Some companies we do business with are extremely aggressive about enforcing their non-compete agreements. These organizations aggressively threat, and if need be, sue every ex-employee that goes to one of their competitors with the full intent of going to court, keeping the candidate from working and even seeking economic damages. The cost of money and time does not matter to them. They pursue everybody, regardless of the job level. These firms usually make it very clear to everyone who works in the company that they have no qualms about protecting themselves.
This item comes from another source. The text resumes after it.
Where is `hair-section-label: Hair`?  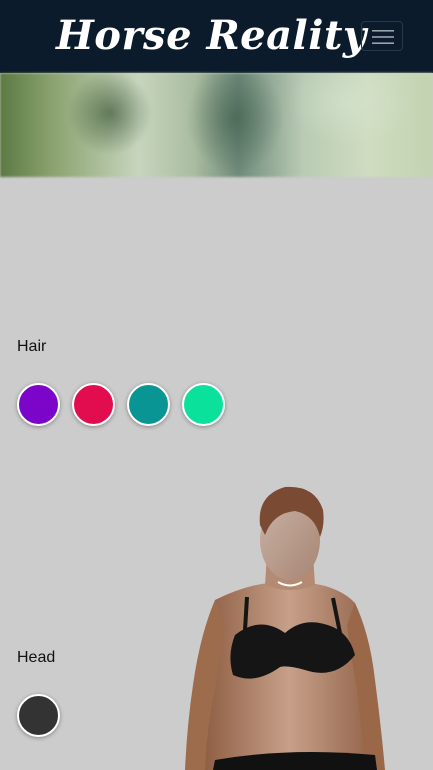
hair-section-label: Hair is located at coordinates (32, 346).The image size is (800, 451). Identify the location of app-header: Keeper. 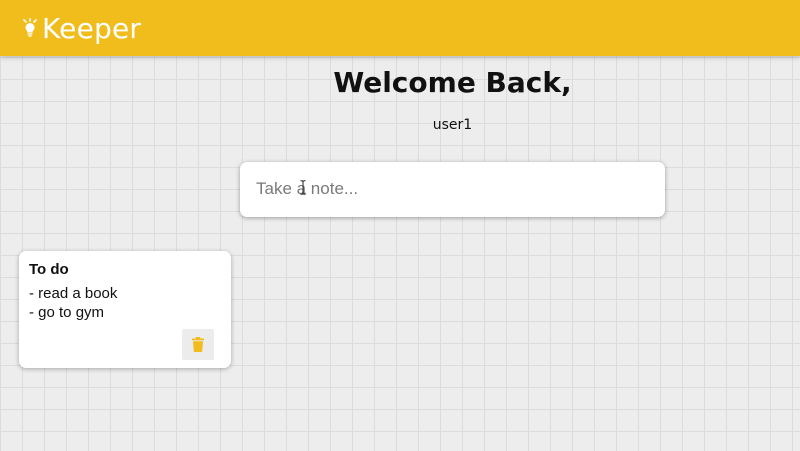
(400, 28).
Some companies would rather negotiate with the exiting employee about limitations and come to an agreement about what everybody will or won’t do. The majority of organizations in the United States don’t want legal hassles, much less the expense and distraction they cause. So, often, these organizations will come to a “non-solicitation” agreement with the candidate who is leaving to go to work for a perceived competitor. Basically, these agreements state that the exiting employee will not communicate, sell to, or solicit the specific customers/clients they had worked with while being employed with the company they are leaving. An employee leaving the company should have a really good idea before they go to work for a competitor how their organization deals with this. Just remember that every case might be different and just because they might’ve come to this kind of an agreement with a previous employee who left doesn’t mean that they would agree to it with you.

In situations where companies are laying people off, they may request a non-compete agreement in order to receive a severance package. Most candidates that make this kind of an agreement understand exactly what they agreed to.
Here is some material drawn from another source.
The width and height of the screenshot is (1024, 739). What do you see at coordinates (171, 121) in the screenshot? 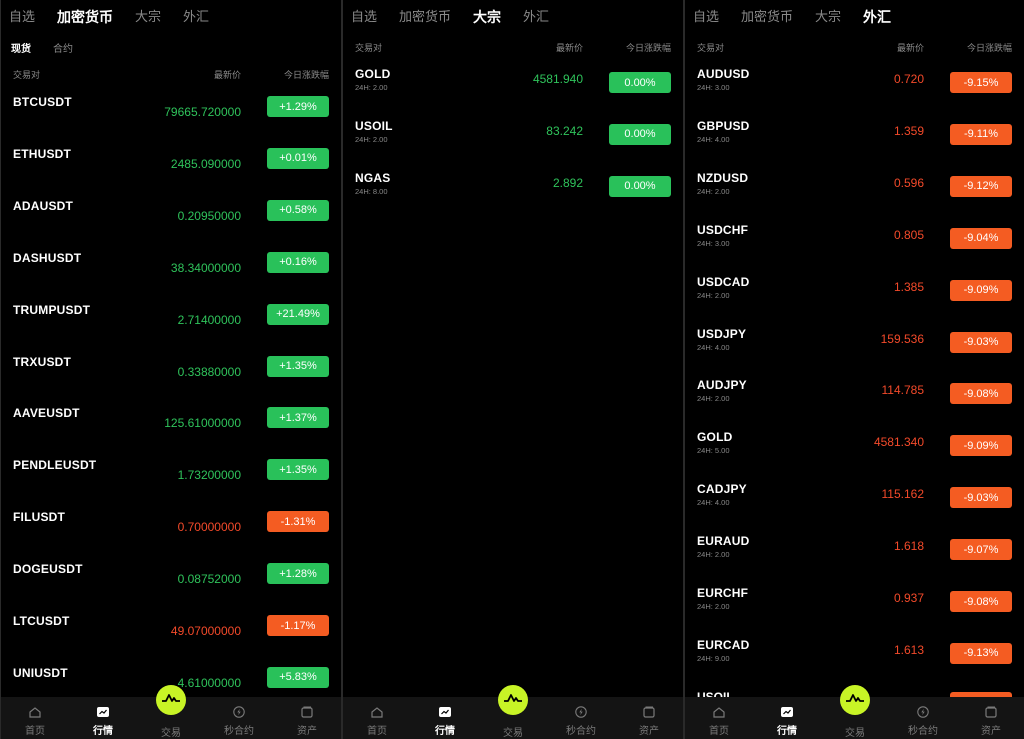
I see `market-row: BTCUSDT 79665.720000 +1.29%` at bounding box center [171, 121].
Interestingly enough, since 1973, I have seen very few who received a violation of a non-compete agreement go all the way to court. The major reason is – it’s expensive. Most companies are a lot more willing to go to this expense than the departing employee. Some companies, in trying to enforce their non-compete, will threaten to sue not only the candidate, but the company the candidate has gone to work for. Ninety-nine percent of the time the employee’s new company doesn’t want to have anything to do with a lawsuit, especially over an issue like this. (I have, however, known firms who will agree before they hire a new employee to take on the responsibility to defend that employee as well as themselves if a lawsuit comes about. It’s very rare and he did his only for a very high level position.)

Even if the initial stages of a threatening lawsuit begin…i.e. a “cease and desist” letter is sent and/or attorneys on both sides have to begin negotiating, it’s going to cost the new employee money. I read recently that the average cost for a candidate to negotiate a non-compete arrangement, to everyone’s satisfaction, after they had gone to work for the competitor, was $12,000. Some opportunities may well be worth that kind of investment. But when you consider the emotional and psychological strain of this kind of hassle along with the money, most people aren’t willing to do it.

On top of all of this, a new employer, unless they make some kind of agreement to avoid violating a previous non-compete agreement, is going to question your ethics, thinking that, “If you’d steal for them…you’d steal from me.” On the rare occasions that I have seen a lawsuit come about, don’t be surprised if your new employer begins to distance themselves from you just a bit. This is especially true if they are also being sued. Even though they might have agreed to experience this hassle with you, in their hearts, they never really expected a full-blown lawsuit. So, unless you’ve produced five or $10 million in revenue pretty damn quickly don’t expect them to back you up like they said they would.

There are all kinds of facets of a non-compete agreement other than the ones we’ve mentioned here. Most of the issues are not very pleasant. So, if you begin to think that your non-compete agreement doesn’t matter…think again.